[What this task involves]:
For the data below, restate word for word only the lines from the line containing "585x395 pixels. Task: Select" through the line containing "Task: Click the DPR.TECH value IMAGE", both ends included.

[Stored records]
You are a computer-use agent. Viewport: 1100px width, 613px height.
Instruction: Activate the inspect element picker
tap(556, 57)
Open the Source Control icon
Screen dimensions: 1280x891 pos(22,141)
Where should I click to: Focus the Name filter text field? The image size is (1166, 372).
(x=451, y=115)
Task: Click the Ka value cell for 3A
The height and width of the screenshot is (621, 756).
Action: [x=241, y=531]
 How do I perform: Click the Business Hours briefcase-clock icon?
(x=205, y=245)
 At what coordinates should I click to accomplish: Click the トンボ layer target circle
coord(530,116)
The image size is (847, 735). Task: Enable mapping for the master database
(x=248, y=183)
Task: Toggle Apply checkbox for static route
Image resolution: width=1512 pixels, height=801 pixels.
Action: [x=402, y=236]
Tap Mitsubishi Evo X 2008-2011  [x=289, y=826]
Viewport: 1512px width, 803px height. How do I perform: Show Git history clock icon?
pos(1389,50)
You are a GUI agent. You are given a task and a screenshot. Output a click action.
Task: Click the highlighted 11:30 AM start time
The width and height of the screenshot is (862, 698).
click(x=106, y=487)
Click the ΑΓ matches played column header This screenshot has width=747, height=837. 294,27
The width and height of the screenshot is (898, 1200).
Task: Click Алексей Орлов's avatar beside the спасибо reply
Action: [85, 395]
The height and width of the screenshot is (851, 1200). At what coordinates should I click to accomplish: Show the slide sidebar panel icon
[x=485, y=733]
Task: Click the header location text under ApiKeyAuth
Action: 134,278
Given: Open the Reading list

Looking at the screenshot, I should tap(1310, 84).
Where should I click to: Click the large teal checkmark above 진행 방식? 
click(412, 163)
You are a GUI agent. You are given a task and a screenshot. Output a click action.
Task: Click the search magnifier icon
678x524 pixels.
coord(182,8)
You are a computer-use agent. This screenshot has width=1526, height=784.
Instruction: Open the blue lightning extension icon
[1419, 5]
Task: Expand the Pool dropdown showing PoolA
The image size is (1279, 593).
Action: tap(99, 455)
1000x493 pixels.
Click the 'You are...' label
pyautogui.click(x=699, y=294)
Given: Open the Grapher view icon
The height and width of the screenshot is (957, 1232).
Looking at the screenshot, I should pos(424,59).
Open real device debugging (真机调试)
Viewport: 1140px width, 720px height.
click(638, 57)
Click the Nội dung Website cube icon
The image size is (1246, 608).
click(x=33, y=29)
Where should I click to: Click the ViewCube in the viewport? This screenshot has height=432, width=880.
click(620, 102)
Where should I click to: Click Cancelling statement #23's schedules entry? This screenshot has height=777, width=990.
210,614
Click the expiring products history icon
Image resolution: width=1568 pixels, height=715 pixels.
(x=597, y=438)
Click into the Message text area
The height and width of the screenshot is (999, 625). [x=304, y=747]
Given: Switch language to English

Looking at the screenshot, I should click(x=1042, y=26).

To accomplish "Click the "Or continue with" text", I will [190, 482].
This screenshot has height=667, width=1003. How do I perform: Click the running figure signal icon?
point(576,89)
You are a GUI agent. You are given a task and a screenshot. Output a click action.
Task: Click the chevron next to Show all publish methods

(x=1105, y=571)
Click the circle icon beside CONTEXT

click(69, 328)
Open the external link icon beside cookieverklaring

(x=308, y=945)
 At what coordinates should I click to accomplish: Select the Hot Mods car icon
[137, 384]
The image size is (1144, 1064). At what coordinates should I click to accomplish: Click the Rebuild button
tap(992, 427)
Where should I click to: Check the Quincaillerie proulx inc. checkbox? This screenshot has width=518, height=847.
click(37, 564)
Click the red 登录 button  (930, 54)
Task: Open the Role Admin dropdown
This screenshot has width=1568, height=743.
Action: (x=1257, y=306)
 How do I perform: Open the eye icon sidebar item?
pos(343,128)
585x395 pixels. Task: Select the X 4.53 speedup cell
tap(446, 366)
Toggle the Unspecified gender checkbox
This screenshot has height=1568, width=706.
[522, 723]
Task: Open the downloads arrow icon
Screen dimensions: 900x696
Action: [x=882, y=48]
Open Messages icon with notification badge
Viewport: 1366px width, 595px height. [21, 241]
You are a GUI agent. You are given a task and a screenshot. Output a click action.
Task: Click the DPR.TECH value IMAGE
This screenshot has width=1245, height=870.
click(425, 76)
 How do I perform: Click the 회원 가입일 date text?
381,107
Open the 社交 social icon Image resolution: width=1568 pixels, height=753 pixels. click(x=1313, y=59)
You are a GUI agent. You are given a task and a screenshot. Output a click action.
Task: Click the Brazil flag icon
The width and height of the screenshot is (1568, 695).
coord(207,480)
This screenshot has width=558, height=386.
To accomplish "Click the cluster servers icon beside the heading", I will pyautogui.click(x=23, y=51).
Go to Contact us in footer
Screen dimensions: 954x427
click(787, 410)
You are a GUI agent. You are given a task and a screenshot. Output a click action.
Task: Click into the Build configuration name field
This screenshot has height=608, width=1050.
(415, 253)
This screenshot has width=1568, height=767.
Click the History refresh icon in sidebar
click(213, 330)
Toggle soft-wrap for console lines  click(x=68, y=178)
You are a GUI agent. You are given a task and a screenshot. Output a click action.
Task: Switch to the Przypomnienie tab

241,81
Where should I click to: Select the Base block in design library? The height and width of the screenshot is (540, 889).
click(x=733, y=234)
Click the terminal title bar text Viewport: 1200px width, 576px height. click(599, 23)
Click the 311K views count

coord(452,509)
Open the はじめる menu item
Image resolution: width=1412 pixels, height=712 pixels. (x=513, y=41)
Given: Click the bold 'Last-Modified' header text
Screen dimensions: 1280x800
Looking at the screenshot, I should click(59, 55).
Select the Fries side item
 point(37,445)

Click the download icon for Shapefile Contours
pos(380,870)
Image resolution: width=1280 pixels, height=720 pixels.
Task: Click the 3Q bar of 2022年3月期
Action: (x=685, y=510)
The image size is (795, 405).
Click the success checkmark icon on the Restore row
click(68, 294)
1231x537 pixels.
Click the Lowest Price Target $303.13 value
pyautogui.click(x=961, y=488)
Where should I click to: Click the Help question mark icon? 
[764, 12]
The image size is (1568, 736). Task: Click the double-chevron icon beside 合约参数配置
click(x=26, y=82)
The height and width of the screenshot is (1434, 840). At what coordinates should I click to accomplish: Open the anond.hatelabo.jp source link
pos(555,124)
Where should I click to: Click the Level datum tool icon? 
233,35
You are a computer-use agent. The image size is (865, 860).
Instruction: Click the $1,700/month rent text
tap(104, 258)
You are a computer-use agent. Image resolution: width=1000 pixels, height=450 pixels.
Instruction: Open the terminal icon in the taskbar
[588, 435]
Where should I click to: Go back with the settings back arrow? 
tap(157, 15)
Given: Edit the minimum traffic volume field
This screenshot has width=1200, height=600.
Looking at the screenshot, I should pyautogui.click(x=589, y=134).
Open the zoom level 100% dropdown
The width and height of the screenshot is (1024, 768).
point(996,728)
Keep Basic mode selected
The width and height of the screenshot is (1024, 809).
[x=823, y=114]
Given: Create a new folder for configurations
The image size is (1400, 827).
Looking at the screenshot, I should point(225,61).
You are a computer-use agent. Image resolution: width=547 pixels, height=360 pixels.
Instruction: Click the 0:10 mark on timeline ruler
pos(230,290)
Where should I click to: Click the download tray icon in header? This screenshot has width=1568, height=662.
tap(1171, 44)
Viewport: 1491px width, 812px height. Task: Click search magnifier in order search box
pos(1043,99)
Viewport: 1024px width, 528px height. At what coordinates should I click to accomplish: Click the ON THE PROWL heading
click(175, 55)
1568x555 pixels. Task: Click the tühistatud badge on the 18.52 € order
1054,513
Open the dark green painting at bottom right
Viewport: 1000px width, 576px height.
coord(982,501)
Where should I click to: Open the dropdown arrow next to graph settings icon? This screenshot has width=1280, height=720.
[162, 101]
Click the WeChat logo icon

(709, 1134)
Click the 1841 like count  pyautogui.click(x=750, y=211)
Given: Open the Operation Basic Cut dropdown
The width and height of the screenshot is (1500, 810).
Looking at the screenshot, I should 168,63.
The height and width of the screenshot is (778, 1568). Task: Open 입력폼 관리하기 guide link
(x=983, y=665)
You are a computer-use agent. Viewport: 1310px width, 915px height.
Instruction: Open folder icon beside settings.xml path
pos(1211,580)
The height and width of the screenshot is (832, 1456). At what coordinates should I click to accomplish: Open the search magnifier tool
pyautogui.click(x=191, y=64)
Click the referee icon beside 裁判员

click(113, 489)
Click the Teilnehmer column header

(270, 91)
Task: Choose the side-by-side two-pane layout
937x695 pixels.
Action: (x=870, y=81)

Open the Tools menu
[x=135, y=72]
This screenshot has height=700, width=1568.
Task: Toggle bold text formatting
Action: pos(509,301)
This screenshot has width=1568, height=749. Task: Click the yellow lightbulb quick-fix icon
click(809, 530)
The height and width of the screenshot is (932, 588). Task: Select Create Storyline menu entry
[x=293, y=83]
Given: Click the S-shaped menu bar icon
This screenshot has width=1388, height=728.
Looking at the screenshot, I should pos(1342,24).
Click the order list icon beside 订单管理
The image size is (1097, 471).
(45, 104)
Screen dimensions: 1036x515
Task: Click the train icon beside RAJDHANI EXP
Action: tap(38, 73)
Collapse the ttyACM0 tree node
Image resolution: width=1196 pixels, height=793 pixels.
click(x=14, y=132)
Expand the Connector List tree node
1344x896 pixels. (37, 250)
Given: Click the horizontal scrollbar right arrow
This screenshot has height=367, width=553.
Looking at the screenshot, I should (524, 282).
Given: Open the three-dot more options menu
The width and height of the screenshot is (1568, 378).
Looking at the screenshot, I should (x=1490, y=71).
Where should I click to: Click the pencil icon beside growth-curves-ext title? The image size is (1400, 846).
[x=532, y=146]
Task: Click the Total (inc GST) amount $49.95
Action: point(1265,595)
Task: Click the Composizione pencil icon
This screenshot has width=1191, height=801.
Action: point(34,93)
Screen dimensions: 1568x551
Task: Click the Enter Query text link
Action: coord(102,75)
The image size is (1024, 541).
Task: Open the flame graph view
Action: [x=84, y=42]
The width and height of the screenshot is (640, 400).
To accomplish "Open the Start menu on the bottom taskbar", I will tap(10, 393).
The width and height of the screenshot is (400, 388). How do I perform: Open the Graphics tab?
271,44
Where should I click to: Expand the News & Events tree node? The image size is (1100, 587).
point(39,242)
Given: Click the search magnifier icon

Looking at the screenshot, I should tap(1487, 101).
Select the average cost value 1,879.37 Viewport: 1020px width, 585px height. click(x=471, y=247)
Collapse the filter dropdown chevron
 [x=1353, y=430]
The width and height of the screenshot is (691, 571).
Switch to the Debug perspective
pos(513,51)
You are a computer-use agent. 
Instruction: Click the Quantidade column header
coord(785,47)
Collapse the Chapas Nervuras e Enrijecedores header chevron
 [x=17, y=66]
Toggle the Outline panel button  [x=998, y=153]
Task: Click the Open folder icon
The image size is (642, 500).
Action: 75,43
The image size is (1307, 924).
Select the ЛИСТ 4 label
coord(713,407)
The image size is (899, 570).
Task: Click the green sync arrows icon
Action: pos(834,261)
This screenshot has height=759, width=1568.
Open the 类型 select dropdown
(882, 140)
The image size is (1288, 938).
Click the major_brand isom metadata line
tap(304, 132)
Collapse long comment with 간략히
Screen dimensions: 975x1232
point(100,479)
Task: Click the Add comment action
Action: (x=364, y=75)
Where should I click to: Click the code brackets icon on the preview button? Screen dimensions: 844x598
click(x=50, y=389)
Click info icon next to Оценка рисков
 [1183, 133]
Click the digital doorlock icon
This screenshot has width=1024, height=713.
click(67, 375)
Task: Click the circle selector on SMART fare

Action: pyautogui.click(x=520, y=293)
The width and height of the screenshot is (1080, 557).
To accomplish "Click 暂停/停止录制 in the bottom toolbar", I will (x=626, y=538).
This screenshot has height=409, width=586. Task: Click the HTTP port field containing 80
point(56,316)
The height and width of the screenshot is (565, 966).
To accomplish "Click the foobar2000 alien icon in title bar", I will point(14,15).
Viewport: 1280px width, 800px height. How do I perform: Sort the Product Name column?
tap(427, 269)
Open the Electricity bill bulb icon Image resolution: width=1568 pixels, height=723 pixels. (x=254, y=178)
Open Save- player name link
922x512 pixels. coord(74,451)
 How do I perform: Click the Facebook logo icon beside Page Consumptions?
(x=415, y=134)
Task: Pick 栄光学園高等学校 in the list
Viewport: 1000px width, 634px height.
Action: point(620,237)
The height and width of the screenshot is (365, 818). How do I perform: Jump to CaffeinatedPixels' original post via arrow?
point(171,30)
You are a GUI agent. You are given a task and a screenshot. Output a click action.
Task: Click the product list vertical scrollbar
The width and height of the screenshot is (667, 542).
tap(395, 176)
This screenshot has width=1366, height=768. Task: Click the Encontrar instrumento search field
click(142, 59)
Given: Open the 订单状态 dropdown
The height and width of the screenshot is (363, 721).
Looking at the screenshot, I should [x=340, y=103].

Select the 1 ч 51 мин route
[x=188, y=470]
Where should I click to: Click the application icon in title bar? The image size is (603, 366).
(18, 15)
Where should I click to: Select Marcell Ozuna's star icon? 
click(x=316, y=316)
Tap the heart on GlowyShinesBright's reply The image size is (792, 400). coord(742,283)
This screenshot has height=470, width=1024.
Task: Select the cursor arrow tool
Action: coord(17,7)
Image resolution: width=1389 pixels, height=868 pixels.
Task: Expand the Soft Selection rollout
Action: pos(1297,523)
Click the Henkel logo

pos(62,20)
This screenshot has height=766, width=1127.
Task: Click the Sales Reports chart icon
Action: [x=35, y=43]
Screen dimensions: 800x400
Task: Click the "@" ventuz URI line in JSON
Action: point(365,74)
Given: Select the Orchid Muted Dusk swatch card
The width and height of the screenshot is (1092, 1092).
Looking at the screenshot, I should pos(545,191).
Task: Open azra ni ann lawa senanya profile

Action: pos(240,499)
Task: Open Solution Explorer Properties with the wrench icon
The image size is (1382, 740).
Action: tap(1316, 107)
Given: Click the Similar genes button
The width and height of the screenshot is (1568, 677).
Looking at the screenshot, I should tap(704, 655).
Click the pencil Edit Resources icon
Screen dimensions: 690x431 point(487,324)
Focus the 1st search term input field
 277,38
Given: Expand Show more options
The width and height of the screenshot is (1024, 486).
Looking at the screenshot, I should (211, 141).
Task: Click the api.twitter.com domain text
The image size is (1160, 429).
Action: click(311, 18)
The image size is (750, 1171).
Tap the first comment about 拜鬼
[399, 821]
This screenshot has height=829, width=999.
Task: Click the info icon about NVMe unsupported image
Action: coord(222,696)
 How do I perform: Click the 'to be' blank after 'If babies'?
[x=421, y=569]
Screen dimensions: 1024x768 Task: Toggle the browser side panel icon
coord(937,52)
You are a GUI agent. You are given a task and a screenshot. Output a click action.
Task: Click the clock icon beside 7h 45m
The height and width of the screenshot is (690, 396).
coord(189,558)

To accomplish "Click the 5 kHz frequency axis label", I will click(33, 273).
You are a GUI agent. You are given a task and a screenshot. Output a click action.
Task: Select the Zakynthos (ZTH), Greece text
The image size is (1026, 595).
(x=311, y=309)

[Task solution]:
585x395 pixels. Task: Select the X 4.53 speedup cell
tap(446, 366)
Toggle the Unspecified gender checkbox
This screenshot has height=1568, width=706.
[522, 723]
Task: Open the downloads arrow icon
Screen dimensions: 900x696
Action: [x=882, y=48]
Open Messages icon with notification badge
Viewport: 1366px width, 595px height. [21, 241]
You are a GUI agent. You are given a task and a screenshot. Output a click action.
Task: Click the DPR.TECH value IMAGE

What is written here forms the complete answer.